=== Directions for this task ===
Exactly the lines below, starting with the one containing "Where should I" and going on through the one containing "Viewport: 720px width, 378px height.", must be reproduced, both ends included, and no pictures with them.

(Dataset records begins)

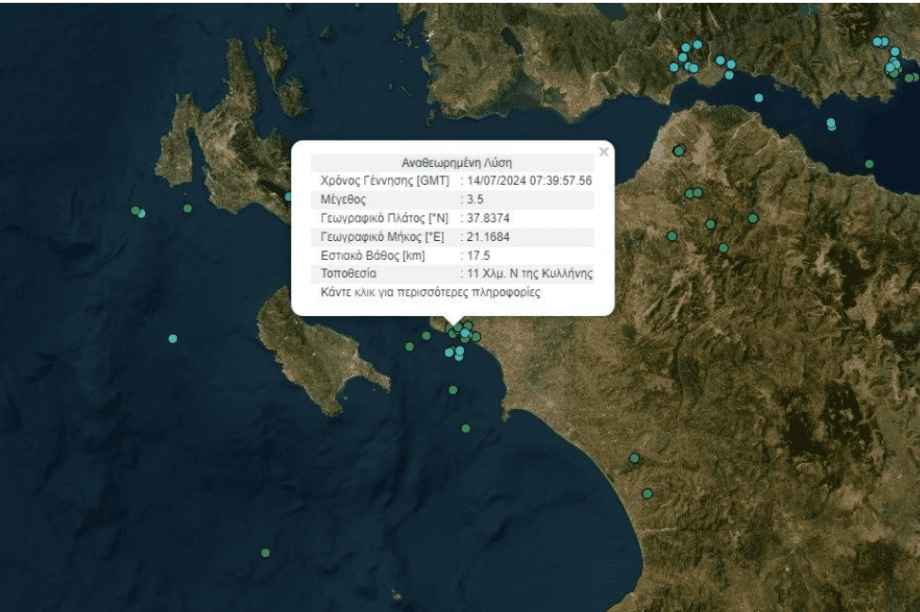Click the location text '11 Χλμ. Ν της Κυλλήνης'

[x=530, y=273]
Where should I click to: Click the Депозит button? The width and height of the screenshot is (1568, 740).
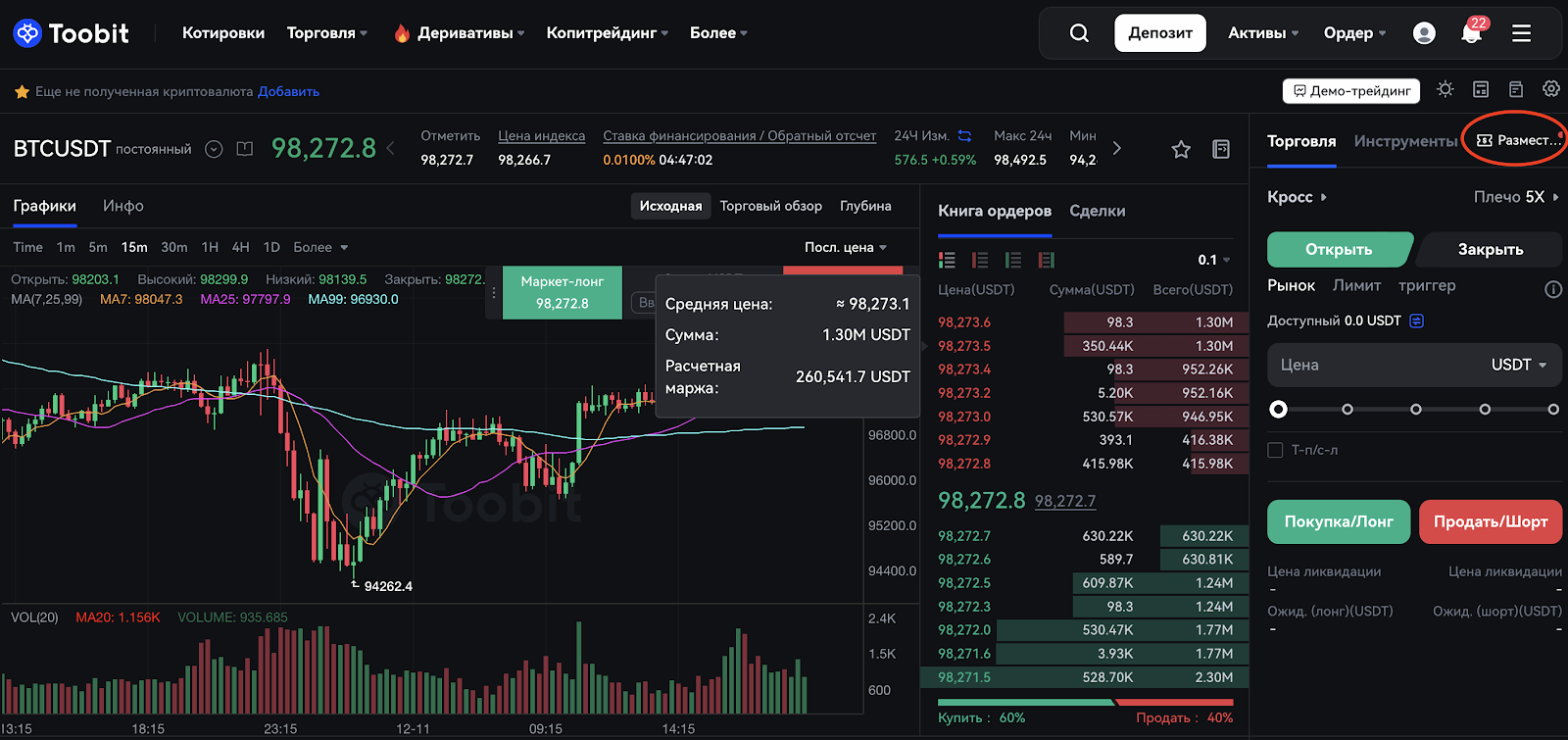(x=1160, y=33)
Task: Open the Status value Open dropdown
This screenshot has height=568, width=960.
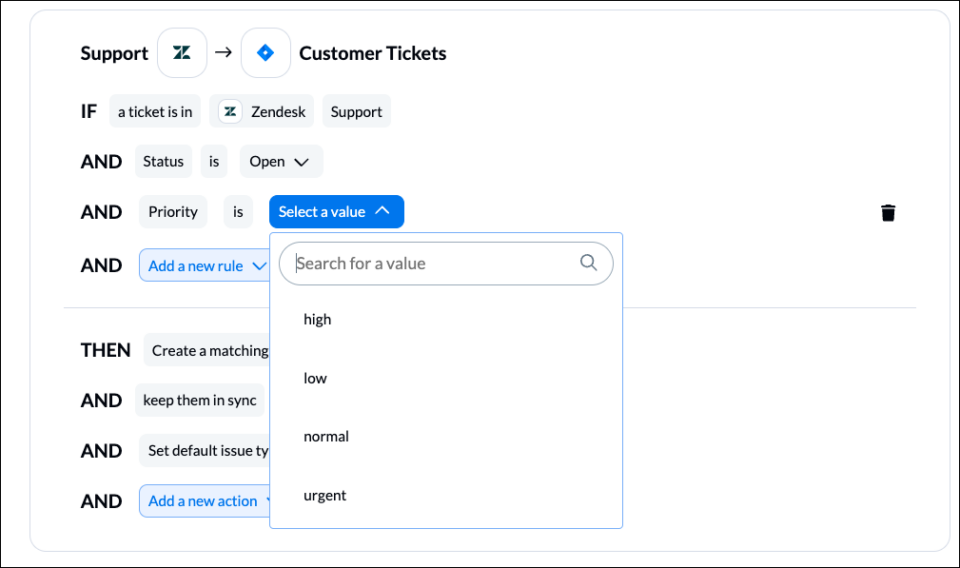Action: tap(281, 162)
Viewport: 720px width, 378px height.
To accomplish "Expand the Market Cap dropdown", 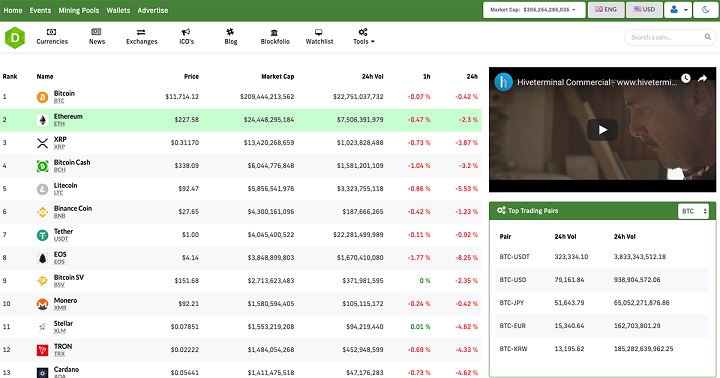I will [x=534, y=10].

(Dataset records ends)

=== Solution below ===
Where should I click to: Click the Депозит button? The width and height of the screenshot is (1568, 740).
(x=1160, y=33)
Task: Open the Status value Open dropdown
This screenshot has height=568, width=960.
Action: tap(281, 162)
Viewport: 720px width, 378px height.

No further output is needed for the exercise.